STATED EXERCISE: Rewrite the records as a numbered list, from the line containing "1010x564 pixels. How" through the line containing "click(x=700, y=69)", both included. Leave out blank lines.

DATA TO PROCESS:
• • • • •

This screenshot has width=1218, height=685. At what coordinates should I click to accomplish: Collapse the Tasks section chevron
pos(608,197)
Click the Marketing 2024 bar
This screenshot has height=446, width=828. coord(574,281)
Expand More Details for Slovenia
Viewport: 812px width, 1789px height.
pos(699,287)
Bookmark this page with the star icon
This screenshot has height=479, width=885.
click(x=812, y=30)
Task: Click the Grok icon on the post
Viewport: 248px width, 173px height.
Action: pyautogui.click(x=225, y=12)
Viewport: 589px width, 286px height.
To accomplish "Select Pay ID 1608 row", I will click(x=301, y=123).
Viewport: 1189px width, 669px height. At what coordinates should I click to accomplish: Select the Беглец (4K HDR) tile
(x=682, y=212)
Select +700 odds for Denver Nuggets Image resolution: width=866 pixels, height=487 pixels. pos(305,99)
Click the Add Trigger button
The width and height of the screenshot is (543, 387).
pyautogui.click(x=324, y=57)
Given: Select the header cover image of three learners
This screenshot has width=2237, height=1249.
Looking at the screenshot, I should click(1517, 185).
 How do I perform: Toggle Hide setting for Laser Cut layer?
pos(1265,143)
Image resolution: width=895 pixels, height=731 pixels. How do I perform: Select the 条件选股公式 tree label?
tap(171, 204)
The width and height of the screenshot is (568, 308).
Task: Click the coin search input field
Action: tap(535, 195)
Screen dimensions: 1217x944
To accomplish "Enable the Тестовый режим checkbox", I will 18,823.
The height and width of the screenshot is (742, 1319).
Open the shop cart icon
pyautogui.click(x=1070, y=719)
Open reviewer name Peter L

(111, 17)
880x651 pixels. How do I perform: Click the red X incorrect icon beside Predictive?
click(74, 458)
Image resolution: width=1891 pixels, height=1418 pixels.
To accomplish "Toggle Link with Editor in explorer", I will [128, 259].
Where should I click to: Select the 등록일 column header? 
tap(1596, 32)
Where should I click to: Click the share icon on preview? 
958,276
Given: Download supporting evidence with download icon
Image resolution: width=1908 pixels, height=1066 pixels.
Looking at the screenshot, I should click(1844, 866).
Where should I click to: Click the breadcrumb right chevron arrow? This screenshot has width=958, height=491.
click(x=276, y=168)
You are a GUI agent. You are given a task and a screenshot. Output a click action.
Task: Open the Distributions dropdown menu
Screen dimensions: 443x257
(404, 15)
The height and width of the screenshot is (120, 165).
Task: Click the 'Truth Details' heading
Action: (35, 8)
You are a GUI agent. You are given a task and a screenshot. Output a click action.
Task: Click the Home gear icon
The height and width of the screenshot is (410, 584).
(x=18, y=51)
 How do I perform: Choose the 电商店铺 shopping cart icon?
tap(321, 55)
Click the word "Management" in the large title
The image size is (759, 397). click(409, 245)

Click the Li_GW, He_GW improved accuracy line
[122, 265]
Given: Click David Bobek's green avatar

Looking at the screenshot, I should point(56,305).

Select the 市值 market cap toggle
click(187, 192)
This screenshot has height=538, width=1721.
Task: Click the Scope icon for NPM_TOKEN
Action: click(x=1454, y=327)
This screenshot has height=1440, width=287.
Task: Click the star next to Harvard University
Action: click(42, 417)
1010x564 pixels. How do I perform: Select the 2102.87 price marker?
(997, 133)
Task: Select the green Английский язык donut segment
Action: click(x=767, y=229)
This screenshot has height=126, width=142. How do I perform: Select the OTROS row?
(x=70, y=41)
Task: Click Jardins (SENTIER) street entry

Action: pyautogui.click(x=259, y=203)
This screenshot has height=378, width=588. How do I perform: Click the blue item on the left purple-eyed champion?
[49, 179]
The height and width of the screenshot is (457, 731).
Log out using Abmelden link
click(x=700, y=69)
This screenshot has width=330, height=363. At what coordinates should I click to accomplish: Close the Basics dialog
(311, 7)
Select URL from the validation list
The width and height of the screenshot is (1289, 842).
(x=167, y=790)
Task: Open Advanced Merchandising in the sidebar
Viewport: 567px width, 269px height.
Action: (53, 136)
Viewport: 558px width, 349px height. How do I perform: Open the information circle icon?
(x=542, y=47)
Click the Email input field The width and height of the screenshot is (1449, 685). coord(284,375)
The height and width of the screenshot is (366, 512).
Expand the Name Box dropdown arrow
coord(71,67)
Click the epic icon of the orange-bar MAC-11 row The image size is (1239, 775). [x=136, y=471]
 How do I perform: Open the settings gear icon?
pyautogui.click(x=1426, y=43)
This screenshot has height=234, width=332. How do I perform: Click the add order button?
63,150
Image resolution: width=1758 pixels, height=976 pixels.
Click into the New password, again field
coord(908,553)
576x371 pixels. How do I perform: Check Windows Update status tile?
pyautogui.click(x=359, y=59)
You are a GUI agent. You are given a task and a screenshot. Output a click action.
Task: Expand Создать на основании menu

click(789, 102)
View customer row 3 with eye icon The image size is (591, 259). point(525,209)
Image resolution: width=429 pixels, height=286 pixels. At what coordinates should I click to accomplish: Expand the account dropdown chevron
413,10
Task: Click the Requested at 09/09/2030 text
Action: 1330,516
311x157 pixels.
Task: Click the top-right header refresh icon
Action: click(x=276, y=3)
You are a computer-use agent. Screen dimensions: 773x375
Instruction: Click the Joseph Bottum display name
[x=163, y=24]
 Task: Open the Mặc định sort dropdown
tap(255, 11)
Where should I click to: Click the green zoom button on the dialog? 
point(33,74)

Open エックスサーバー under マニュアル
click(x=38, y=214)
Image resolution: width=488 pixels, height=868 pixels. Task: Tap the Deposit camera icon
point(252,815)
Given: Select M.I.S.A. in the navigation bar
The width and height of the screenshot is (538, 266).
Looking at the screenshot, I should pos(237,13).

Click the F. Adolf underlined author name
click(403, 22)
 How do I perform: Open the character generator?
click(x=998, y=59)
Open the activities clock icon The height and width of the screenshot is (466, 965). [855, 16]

• • • • •

EXERCISE ANSWER:
1. 1010x564 pixels. How do I perform: Select the 2102.87 price marker?
2. (997, 133)
3. Task: Select the green Английский язык donut segment
4. Action: click(x=767, y=229)
5. This screenshot has height=126, width=142. How do I perform: Select the OTROS row?
6. (x=70, y=41)
7. Task: Click Jardins (SENTIER) street entry
8. Action: pyautogui.click(x=259, y=203)
9. This screenshot has height=378, width=588. How do I perform: Click the blue item on the left purple-eyed champion?
10. [49, 179]
11. The height and width of the screenshot is (457, 731).
12. Log out using Abmelden link
13. click(x=700, y=69)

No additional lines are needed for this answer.